Четыре дня, вернее сказать, ночи, мы провели в дружеской компании сказок Вильгельма и Якоба Гримм, рассказов Эдгара По и фантасмагории сумрачных картин. Я надеялся, что вечер воскресенья положит конец этому дистанционному общению.
Выбравшись из студии в девять и уже поднявшись за ключами от машины, я намеривался поехать к Дэни, но меня задержал телефонный звонок, в корне изменивший планы. Да, это была она, почему-то сегодня взявшая инициативу в свои руки.
— Ты не звонишь, вот я и… — неуверенно начала она.
— Да, что-то мы заработались. Сейчас приеду.
— Куда? — только и успел ошарашено прозвучать вопрос, а потом связь разъединилась, однако, уже через мгновение, вновь раздался звонок. — Прости, выронила трубку.
— Песня записана и сведена, полагаю, больше нет причин… — хотел бы я закончить фразу так, как мне истинно думалось, но опять я попал в ловушку собственных правил.
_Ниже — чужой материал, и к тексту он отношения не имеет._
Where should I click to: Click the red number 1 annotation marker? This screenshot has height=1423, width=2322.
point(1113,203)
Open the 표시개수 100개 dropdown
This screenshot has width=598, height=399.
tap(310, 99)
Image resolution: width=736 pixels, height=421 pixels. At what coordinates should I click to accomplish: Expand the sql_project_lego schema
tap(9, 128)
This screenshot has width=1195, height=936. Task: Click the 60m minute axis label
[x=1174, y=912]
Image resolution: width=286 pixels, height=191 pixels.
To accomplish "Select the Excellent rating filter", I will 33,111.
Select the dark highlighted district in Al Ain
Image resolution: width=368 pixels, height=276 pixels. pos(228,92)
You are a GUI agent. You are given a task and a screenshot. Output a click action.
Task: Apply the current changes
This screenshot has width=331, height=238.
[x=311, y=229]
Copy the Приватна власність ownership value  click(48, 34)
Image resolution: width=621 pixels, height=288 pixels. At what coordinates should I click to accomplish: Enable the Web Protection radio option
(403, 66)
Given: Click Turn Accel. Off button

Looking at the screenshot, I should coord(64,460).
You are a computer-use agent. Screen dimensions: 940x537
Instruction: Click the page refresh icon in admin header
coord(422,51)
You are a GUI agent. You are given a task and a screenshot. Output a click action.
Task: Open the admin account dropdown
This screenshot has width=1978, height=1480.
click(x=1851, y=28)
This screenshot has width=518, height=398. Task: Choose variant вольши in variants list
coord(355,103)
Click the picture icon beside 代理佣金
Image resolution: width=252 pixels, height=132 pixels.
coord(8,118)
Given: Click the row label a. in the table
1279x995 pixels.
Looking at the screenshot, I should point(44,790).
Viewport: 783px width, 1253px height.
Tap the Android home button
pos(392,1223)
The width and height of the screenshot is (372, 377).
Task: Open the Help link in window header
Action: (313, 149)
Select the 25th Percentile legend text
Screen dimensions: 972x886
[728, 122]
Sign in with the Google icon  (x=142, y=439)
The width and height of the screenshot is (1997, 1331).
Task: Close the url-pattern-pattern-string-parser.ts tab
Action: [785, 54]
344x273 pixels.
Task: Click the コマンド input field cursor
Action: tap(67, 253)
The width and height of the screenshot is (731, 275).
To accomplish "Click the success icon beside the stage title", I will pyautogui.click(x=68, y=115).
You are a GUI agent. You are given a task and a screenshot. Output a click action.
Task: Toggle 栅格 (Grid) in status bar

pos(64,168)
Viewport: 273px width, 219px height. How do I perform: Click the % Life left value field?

— Штэф, — так жалостливо протянула она, и я кинул ключи обратно на полку, понимая, что таится за этой полной мольбы интонацией, — я только хотела спросить, придёшь ли ты завтра на лекцию? и… пожелать доброй ночи.
— Уже ложишься спать? Так рано?
Разговорившись о её самочувствии, в итоге мы проговорили ещё с час. Я неспешно доедал свой ужин и слушал Дэниэль, цитирующую русскую поэзию начала прошлого века, действующую на нас лучше любой колыбельной. С каждым новым стихотворением, с каждой новой строфой её голос становился всё тише, ниже, а в моём сознании звучали совсем иные слова: «переменная тональность», «три четверти», «фа минор»…
— Ты ещё здесь? — спросила она, когда я окончательно потерялся в музыке мыслей.
— Здесь, — прозвучал то ли шёпот, то ли хрип из-за незаметно навалившейся усталости. — Прочти ещё что-нибудь, и я, пожалуй, тоже пойду спать.